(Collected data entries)
=-=-=

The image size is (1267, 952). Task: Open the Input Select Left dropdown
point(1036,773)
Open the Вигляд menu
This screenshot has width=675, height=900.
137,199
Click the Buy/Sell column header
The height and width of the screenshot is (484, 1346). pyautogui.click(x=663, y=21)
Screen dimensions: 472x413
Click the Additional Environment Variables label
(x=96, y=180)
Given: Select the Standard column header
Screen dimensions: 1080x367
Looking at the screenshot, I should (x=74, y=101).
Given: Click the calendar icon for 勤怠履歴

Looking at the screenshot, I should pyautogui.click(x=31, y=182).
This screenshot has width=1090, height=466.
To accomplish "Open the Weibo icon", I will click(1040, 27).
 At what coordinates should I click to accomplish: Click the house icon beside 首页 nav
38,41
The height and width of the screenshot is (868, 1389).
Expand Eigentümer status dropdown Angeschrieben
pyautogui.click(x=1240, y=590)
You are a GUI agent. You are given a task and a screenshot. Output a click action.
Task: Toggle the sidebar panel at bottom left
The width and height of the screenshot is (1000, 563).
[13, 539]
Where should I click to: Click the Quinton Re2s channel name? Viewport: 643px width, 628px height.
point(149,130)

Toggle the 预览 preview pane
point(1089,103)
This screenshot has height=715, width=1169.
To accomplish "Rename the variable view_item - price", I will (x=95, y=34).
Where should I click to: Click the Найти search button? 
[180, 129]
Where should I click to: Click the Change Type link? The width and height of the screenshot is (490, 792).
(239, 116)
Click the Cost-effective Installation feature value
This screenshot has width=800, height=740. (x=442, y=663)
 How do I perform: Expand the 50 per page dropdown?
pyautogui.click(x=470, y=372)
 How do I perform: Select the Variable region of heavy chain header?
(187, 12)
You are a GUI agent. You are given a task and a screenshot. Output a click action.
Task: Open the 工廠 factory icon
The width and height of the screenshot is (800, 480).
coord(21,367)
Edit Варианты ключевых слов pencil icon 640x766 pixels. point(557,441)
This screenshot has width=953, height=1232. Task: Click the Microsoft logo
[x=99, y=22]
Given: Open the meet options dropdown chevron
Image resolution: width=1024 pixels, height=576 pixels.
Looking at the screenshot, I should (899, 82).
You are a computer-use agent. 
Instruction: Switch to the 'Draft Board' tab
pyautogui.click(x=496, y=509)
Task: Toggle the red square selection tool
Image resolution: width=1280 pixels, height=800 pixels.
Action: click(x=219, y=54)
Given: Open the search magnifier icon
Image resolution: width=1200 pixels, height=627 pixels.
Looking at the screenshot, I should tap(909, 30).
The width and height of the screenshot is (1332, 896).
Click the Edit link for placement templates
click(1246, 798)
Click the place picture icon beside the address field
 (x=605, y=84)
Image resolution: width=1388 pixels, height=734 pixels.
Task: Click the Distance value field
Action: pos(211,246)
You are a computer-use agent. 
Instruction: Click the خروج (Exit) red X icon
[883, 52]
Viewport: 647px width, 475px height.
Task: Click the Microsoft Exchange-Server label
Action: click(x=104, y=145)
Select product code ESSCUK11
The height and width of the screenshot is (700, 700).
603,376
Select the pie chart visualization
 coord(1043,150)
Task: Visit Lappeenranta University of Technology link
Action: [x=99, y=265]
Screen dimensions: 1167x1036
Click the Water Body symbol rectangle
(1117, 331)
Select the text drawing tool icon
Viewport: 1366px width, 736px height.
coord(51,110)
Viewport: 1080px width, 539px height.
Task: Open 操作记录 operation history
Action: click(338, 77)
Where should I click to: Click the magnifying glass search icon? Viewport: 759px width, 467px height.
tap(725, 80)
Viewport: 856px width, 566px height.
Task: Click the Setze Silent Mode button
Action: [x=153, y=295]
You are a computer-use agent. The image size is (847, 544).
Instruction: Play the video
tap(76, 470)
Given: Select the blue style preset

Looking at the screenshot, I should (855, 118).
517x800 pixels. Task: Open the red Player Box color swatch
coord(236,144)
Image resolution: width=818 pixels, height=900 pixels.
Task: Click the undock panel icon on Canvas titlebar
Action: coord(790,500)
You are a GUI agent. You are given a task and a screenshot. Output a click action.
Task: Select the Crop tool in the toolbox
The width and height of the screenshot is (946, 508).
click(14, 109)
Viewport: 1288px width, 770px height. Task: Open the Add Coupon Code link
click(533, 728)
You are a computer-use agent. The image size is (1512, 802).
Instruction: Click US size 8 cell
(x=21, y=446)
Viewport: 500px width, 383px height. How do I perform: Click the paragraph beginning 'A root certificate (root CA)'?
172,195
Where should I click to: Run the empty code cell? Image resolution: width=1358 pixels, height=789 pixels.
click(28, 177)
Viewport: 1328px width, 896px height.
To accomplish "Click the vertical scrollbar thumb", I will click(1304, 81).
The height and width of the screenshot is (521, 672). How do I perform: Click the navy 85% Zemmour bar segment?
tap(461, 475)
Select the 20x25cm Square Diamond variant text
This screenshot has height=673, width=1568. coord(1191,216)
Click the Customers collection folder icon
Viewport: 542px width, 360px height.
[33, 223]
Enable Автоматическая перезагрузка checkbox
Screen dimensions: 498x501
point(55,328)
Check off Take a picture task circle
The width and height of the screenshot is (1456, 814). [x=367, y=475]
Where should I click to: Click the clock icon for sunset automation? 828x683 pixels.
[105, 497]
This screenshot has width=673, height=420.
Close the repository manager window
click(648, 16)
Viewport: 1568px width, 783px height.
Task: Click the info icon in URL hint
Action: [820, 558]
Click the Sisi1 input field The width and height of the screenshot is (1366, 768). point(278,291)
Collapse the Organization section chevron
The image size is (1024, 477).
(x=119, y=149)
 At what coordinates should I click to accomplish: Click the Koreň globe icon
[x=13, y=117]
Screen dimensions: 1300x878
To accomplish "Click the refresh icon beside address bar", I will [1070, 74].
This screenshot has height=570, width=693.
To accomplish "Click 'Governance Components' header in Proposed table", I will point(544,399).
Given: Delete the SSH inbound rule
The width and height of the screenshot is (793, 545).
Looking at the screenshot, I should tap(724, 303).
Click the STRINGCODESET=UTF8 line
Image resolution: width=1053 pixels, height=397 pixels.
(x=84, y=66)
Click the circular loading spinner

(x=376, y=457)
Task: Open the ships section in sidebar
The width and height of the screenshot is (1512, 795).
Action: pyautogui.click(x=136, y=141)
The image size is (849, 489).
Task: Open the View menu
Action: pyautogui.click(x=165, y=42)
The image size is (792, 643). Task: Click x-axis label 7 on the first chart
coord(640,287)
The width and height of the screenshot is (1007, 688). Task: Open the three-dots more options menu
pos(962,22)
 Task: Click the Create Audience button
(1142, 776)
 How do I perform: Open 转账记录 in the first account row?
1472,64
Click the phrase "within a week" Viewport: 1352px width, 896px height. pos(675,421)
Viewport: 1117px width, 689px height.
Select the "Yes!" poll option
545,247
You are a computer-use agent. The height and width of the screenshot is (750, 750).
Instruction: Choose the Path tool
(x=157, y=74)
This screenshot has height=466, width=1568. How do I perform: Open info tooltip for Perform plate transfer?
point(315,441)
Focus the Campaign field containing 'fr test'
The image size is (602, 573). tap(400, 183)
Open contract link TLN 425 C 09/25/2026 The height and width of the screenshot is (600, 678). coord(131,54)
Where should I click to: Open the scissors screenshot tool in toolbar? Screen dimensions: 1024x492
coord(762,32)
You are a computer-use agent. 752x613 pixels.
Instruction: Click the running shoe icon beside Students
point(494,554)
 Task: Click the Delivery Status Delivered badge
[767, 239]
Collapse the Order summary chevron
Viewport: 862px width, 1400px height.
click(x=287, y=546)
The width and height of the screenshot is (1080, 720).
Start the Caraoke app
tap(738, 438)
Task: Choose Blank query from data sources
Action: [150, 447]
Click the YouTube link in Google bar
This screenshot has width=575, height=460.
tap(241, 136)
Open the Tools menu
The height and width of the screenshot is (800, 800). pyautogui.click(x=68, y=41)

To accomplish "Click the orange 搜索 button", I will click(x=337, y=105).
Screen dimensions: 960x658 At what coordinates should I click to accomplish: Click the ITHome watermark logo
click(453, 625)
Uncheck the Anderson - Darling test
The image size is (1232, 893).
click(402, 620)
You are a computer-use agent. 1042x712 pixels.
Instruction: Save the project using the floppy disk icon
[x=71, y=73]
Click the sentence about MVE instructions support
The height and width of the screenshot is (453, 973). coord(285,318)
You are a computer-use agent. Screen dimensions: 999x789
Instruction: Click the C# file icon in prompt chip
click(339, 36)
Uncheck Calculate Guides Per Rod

=-=-=

- What you will do -
Starting from the line that contains "Uncheck the Anderson - Darling test", give again every line to the last line of the data, exactly. Include nothing else.

- Exercise output -
Uncheck the Anderson - Darling test
The image size is (1232, 893).
click(402, 620)
You are a computer-use agent. 1042x712 pixels.
Instruction: Save the project using the floppy disk icon
[x=71, y=73]
Click the sentence about MVE instructions support
The height and width of the screenshot is (453, 973). coord(285,318)
You are a computer-use agent. Screen dimensions: 999x789
Instruction: Click the C# file icon in prompt chip
click(339, 36)
Uncheck Calculate Guides Per Rod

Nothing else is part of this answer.